The tailors had been making fine garments for many years. They received a fair wage and those in the Emperor's court who received the clothing paid an annual fee to receive all the clothing they might need. Because of their skill, they made the clothing without visible seams. The people were happy and the tailors busy.

Then the new plan began. It was better than sliced thread, the tailors were told by the scribes. In order for the Emperor to fully appreciate what his people were getting, they needed to record it as they worked. They would now be paid by the seam. There had to be seams, the scribes said, and it was just a matter of recording their locations.
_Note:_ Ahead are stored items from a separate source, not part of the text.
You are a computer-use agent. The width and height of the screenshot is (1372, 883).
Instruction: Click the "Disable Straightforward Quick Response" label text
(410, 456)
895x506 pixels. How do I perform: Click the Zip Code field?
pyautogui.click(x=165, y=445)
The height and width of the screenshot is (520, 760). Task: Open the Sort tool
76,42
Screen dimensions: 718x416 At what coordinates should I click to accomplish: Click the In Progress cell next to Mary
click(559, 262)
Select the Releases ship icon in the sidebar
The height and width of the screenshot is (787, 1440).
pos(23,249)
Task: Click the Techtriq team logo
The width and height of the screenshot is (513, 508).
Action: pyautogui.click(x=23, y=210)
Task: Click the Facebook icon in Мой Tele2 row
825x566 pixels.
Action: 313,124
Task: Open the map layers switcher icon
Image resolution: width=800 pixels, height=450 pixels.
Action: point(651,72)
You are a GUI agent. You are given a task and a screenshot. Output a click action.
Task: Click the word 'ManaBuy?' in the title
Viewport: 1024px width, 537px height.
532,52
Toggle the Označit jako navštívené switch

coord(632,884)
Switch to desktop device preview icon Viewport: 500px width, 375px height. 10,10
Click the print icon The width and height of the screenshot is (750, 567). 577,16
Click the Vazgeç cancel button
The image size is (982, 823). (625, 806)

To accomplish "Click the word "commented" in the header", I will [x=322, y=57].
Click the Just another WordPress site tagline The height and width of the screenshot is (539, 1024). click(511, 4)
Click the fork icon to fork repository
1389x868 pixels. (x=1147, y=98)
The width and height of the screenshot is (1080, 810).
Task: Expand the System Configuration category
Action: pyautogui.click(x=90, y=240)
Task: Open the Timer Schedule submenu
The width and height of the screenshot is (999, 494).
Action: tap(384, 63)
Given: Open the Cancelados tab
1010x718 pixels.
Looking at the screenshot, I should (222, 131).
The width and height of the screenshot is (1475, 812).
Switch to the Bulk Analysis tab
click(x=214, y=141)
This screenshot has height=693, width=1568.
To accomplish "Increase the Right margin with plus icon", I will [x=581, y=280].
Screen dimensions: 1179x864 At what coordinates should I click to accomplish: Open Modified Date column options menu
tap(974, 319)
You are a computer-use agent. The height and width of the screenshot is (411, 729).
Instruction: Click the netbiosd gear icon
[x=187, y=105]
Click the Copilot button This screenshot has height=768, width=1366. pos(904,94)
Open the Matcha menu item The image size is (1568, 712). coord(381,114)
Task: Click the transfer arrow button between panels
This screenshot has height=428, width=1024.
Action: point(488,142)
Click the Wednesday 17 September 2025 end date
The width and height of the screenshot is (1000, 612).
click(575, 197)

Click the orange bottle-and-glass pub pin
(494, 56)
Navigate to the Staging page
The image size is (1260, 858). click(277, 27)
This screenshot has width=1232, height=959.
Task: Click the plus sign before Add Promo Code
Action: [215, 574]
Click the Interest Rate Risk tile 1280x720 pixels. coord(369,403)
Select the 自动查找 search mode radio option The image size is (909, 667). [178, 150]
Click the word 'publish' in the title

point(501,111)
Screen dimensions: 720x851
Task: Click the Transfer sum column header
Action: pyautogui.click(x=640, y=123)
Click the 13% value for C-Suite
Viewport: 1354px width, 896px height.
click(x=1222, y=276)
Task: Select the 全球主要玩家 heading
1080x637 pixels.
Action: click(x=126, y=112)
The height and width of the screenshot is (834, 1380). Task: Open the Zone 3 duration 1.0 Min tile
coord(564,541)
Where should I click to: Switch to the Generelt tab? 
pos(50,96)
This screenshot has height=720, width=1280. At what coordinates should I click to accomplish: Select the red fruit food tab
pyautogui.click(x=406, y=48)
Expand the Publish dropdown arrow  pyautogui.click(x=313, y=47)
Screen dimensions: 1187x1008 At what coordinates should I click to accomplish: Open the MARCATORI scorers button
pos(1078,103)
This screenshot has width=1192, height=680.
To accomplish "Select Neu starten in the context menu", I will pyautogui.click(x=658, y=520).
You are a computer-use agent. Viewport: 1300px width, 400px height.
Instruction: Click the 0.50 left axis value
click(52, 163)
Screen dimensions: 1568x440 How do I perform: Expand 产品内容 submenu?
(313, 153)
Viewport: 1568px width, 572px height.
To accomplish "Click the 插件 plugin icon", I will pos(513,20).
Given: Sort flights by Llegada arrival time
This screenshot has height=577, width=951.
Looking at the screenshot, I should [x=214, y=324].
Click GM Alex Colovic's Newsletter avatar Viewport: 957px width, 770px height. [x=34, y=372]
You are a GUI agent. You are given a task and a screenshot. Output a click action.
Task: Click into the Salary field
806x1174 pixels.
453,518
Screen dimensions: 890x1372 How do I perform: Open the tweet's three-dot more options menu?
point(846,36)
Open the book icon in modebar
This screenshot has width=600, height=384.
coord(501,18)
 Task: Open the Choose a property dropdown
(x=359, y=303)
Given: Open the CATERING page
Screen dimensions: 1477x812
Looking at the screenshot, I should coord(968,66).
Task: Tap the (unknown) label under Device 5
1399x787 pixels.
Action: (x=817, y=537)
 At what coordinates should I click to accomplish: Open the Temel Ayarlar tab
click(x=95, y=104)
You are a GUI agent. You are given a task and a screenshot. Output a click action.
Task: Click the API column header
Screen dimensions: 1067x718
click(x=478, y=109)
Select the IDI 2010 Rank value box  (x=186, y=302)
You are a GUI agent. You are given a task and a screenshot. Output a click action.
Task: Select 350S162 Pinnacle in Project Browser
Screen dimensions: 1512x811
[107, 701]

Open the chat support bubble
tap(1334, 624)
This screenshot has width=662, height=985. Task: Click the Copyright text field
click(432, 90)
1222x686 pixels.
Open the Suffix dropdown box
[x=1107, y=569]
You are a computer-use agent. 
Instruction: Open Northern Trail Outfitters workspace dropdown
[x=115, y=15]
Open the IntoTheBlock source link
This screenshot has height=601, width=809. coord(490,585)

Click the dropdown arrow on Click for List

Not every tailor could see the seams at first. But it was clear to some, and they were asked to help train the others. Although they progressed slowly, eventually most were able to distinguish the subtle differences and mark them appropriately on the tally sheet.

It was very important, of course, because if the marks were not made, the Emperor's scribes, who were of the sort that could not appreciate the garments themselves, would not pay the tailors. But since they tended to be suspicious of things they could not understand, if a tailor recorded too many, he would surely be punished.

Some tailors began making the clothing with extra seams. This took more time, of course, and made the clothing look funny. It was bulkier and did not fit as well either. But it did pay.

Some continued to make the seamless clothing but were convinced that they could see seams and marked their tally sheets nearly as skillfully as they made the garments. They were praised for their work and suitably rewarded.

Occasionally, the scribes would return to the tailors and point out errors. Previously they had all agreed that the seam was in a certain location, but on further review, it was actually elsewhere. The tailors usually were able to see the error of their ways. Sometimes they even struck their heads with their hands and said that they knew it all along and should have said something before.

But some tailors did not wholeheartedly join their fellows. They not only continued to make the garments the old way but also spent little time with their tally sheets. They were unlearned in the growing discipline of seamology. The people who were fortunate enough to receive their garments, however, were very happy. And the tailors, although not as prosperous as they might have been, were very pleased with their work and greatly gratified by the satisfaction of those who benefited from it.